This is part of a three-post series on Kudu, a new data storage system from Cloudera.
- Part 1 (this post) is an overview of Kudu technology.
- Part 2 is a lengthy dive into how Kudu writes and reads data.
- Part 3 is a brief speculation as to Kudu’s eventual market significance.
Cloudera is introducing a new open source project, Kudu,* which from Cloudera’s standpoint is meant to eventually become the single best underpinning for analytics on the Hadoop stack. I’ve spent multiple hours discussing Kudu with Cloudera, mainly with Todd Lipcon. Any errors are of course entirely mine.
*Like the impala, the kudu is a kind of antelope. I knew that, because I enjoy word games. What I didn’t know — and which is germane to the naming choice — is that the kudu has stripes.
- Kudu is an alternative to HDFS (Hadoop Distributed File System), or to HBase.
- Kudu is meant to be the underpinning for Impala, Spark and other analytic frameworks or engines.
- Kudu is not meant for OLTP (OnLine Transaction Processing), at least in any foreseeable release. For example:
- Kudu doesn’t support multi-row transactions.
- There are no active efforts to front-end Kudu with an engine that is fast at single-row queries.
- Kudu is rather columnar, except for transitory in-memory stores.
- Kudu’s core design points are that it should:
- Accept data very quickly.
- Immediately make that data available for analytics.
- More specifically, Kudu is meant to accept, along with slower forms of input:
- Lots of fast random writes, e.g. of web interactions.
- Streams, viewed as a succession of inserts.
- Updates and inserts alike.
- The core “real-time” use cases for which Kudu is designed are, unsurprisingly:
- Low-latency business intelligence.
- Predictive model scoring.
- Kudu is designed to work fine with spinning disk, and indeed has been tested to date mainly on disk-only nodes.
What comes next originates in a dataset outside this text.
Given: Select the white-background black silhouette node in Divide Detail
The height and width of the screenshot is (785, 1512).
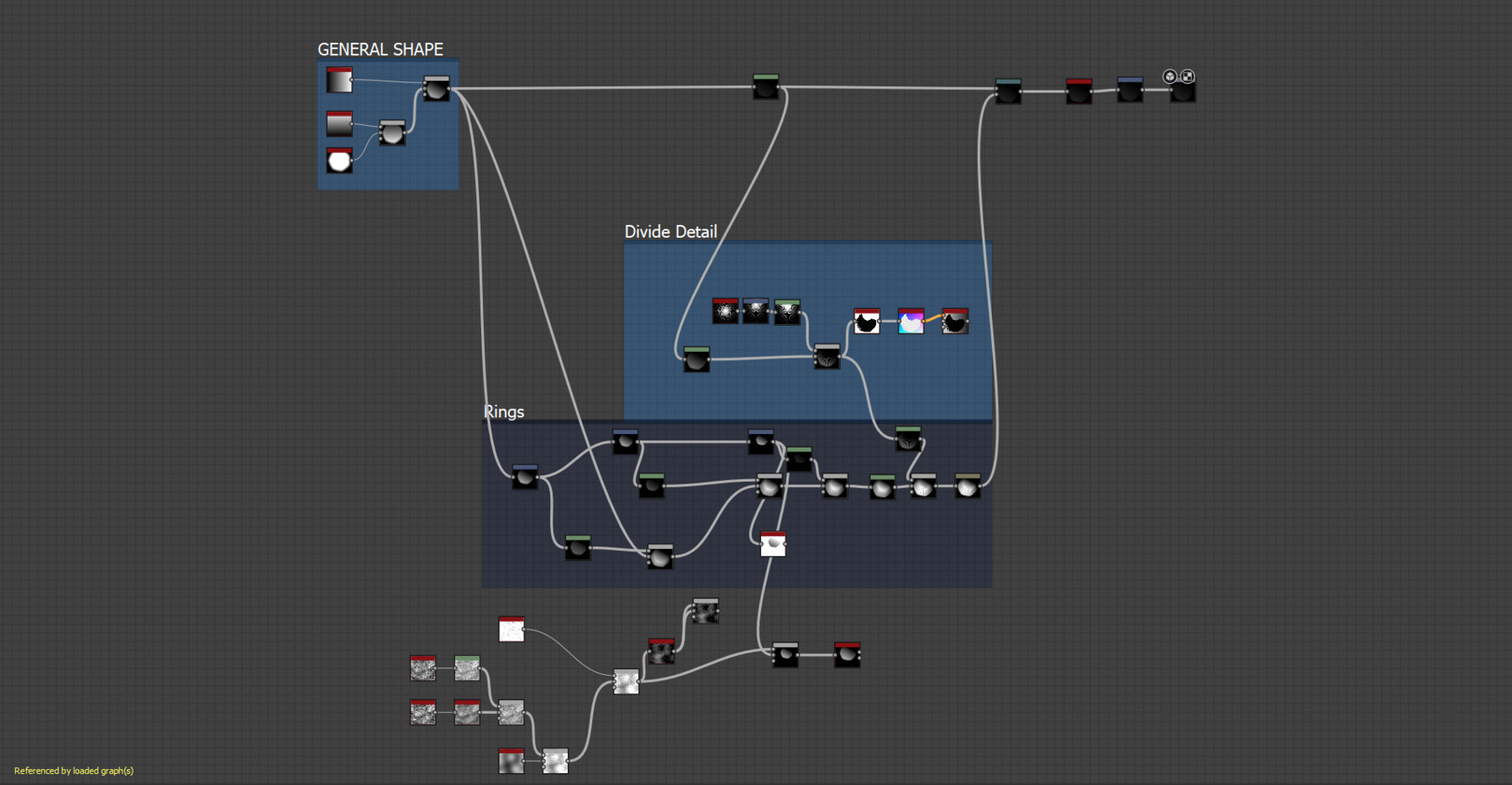Looking at the screenshot, I should pyautogui.click(x=866, y=322).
Even so, Kudu’s architecture is optimized for the assumption that there will be at least some flash on the node.
- Kudu is designed primarily to support relational/SQL processing. However, Kudu also has a nested-data roadmap, which of course starts with supporting the analogous capabilities in Impala.
Also, it might help clarify Kudu’s status and positioning if I add:
- Kudu is in its early days — heading out to open source and beta now, with maturity still quite a way off. Many obviously important features haven’t been added yet.
- Kudu is expected to be run with a replication factor (tunable, usually =3). Replication is via the Raft protocol.
- Kudu and HDFS can run on the same nodes. If they do, they are almost entirely separate from each other, with the main exception being some primitive workload management to help them share resources.
- Permanent advantages of older alternatives over Kudu are expected to include:
- Legacy. Older, tuned systems may work better over some HDFS formats than over Kudu.
- Pure batch updates. Preparing data for immediate access has overhead.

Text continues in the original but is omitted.